_Input data_.

-- Opening Marker --

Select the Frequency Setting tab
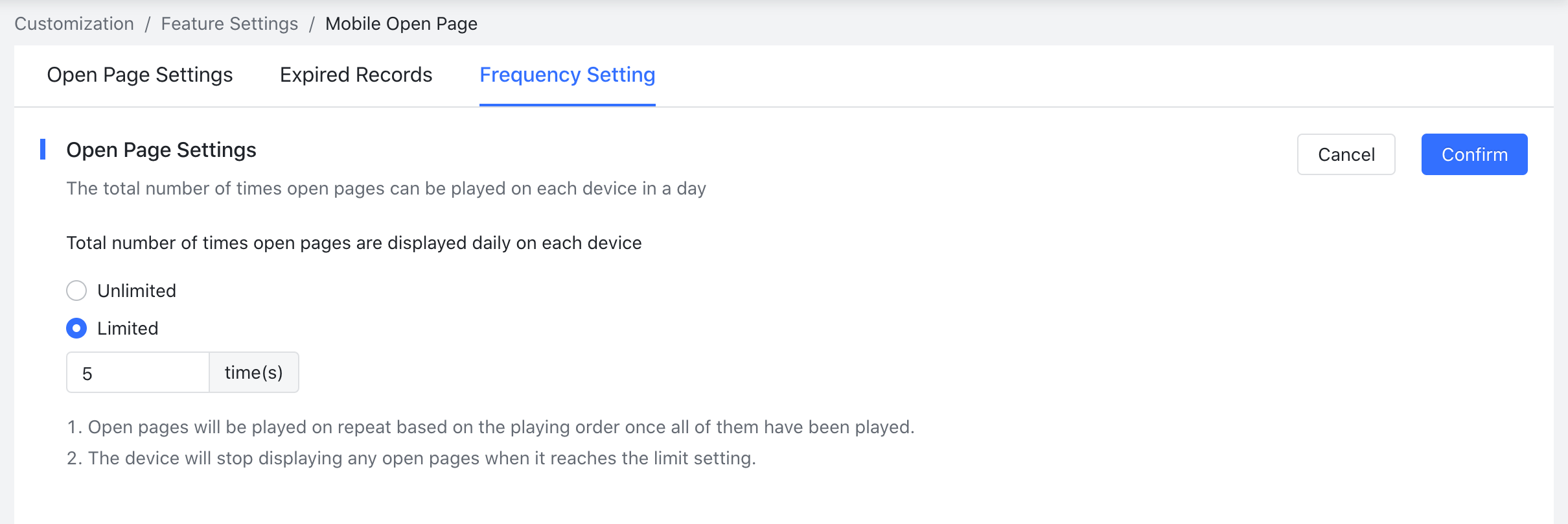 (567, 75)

-- Closing Marker --
-- Opening Marker --

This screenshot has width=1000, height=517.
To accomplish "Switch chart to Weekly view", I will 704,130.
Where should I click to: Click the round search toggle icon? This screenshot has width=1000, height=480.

-- Closing Marker --

_Task brief_.
Check each line of the records above for "screenshot", and copy those that have it.

_Exercise solution_.
This screenshot has width=1000, height=517.
Where should I click to: Click the round search toggle icon? This screenshot has width=1000, height=480.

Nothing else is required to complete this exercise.